Netflix's 'Special' and Apple's 'Little America' will film their second seasons in California.
Shane Gritzinger/FilmMagic

California has lured two more relocating TV series from other states.

Apple's Universal Television series Little America will move from New Jersey and Netflix's Horizon Scripted Television show Special will relocate from Texas — both for their second seasons of production. With the latest round of tax credits, California's tally of relocating TV series rises to 18.

In addition, California will welcome four new series: Searchlight TV's The Dropout, Paramount's Grease, Endeavor Content's Nine Perfect Strangers and HBO's untitled Showtime Lakers Project. In addition, the latest round of credits includes 10 recurring TV series already in the program, including Euphoria, American Crime Story and Lucifer.

“When already successful TV series relocate to California, they bring long-term jobs and significant in-state spending,” said California Film Commission executive director Colleen Bell. “The decision by so many projects to pack up and move production here affirms that our tax credit program is working and that California can still provide unsurpassed value.”

“Adam [McKay] and I are thrilled to be able to participate in the California Film Commission tax credit program for our HBO series about the Los Angeles Lakers,” said Kevin Messick, producer of the untitled Showtime Lakers Project. “We couldn’t imagine filming this show anywhere else, and we’re happy that HBO has the additional support from the state to help ensure this show stays local.”

A total of $152 million in tax credits is reserved for the 16 relocating, new and recurring projects.
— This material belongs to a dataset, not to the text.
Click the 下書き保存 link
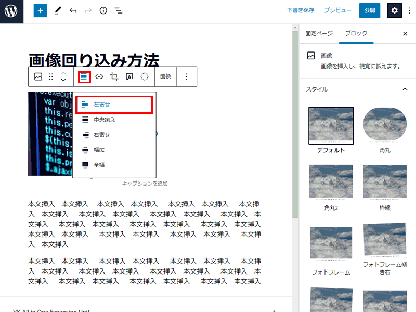This screenshot has width=416, height=312. [x=301, y=11]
Together, they are on track to generate an estimated $782 million in qualified spending, which is defined as below-the-line wages to California workers and payments to in-state vendors. 

The 16 projects will employ an estimated 2,900 castmembers, 3,500 crew and 62,000 extras and stand-ins over a combined 1,450 in-state shoot days for the season.

To date, a total of 142 television projects, including new TV series, recurring, relocating TV series, pilots, MOWs and miniseries have been accepted into Program 2.0 since it was launched in July 2015.